FOR indx IN 0 .. l_array.get_size – 1

But a formulation consistent with iteration through a PL/SQL nested table, such as:

FOR indx IN 1 .. l_array.get_size

Is likely to result in this error:

ORA-30625: method dispatch on NULL SELF argument is disallowed

An element in an array can be a scalar, object or another array. So I provide a WHEN clause for each possibility. Well, not each and every. There are more types of scalars than string, but I leave the expansion of the CASE statement to cover all scalar type to my dear readers.
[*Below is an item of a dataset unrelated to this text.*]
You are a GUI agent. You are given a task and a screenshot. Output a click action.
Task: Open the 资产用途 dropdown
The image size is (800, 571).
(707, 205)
If the element is a scalar string, then I use native dynamic SQL to execute the provided PL/SQL block. I pass to the string value (by calling the get_string method for that index value) and the level (so that the entry is properly indented in the output).
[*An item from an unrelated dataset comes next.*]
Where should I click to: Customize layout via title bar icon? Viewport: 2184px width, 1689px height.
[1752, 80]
For an object, I get all of its keys and then take the leaf action for each of the key values. Note: this is the action I chose to perform for an object. In a more complete implementation, you would iterate through the values of the object, and take specific action depending on the value's type. For example, an object could have an array within it, as in:

{"chicken_noises":["click","clack","cluck"]}

Finally, if an array, I call the traversal procedure recursively, passing:

1. This element, cast to an array, and then converted back to string format.
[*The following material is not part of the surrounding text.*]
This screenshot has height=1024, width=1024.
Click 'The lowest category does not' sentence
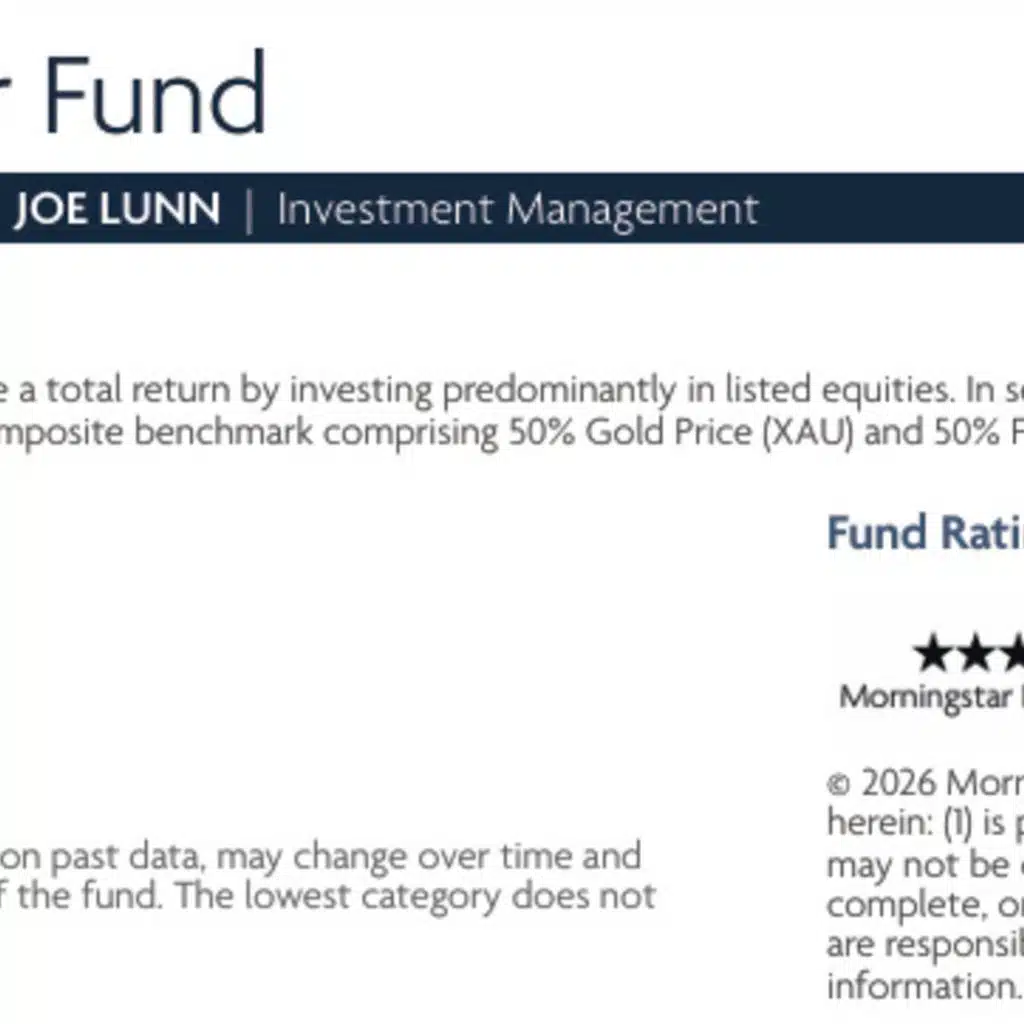click(415, 897)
2. The same leaf action dynamic block

3. The level, raised by 1.

When I call the traversal procedure as follows:

DECLARE
   l_doc   CLOB := 
      '["Stirfry", 
        {"name":"Spider"}, 
        "Mosquitos", 
        ["finger","toe","nose"]
       ]';
BEGIN
   json_array_traversal (
      l_doc,
      q'[BEGIN put_line ('Leaf: '|| :val, :tlevel);  END;]');
END;
/

I see the following output:

Traverse: ["Stirfry",{"name":"Spider"},"Mosquitos",["finger","toe","nose"]]
Index: 0
Leaf: Stirfry
Index: 1
Leaf: name
Index: 2
Leaf: Mosquitos
Index: 3
   Traverse: ["finger","toe","nose"]
   Index: 0
   Leaf: finger
   Index: 1
   Leaf: toe
   Index: 2
   Leaf: nose

And with the following invocation:

DECLARE
   l_doc   CLOB := '["Stirfry", 
        {"name":"Spider"}, 
        "Mosquitos", 
        ["finger",
         "toe",
         [{"object":1},{"inside":2},{"array":3}]
        ],
        {"elbow":"tennis"}
       ]';
BEGIN
   json_array_traversal (
      l_doc,
      q'[BEGIN put_line ('Leaf: '|| :val, :tlevel);  END;]');
END;
/

I see this output:

Traverse: ["Stirfry",{"name":"Spider"},"Mosquitos",["finger","toe",[{"object":1},{"inside":2},{"array":3}]],{"elbow":"tennis"}]
Index: 0
Leaf: Stirfry
Index: 1
Leaf: name
Index: 2
Leaf: Mosquitos
Index: 3
   Traverse: ["finger","toe",[{"object":1},{"inside":2},{"array":3}]]
   Index: 0
   Leaf: finger
   Index: 1
   Leaf: toe
   Index: 2
      Traverse: [{"object":1},{"inside":2},{"array":3}]
      Index: 0
      Leaf: object
      Index: 1
      Leaf: inside
      Index: 2
      Leaf: array
Index: 4
Leaf: elbow

Summary

JSON arrays are widely and heavily used. They are also extremely flexible, as they can contain scalars, objects, and other arrays. The more complex and nested the structure of your JSON array, the more challenging it can be to work with.

The JSON_ARRAY_T object type offers a clean, fast API for interrogating and constructing JSON arrays. Once you are able to correlate PL/SQL arrays with JSON arrays (correcting for differences in indexing, for example), you will find it easy to productively write code to work with JSON arrays in your PL/SQL code.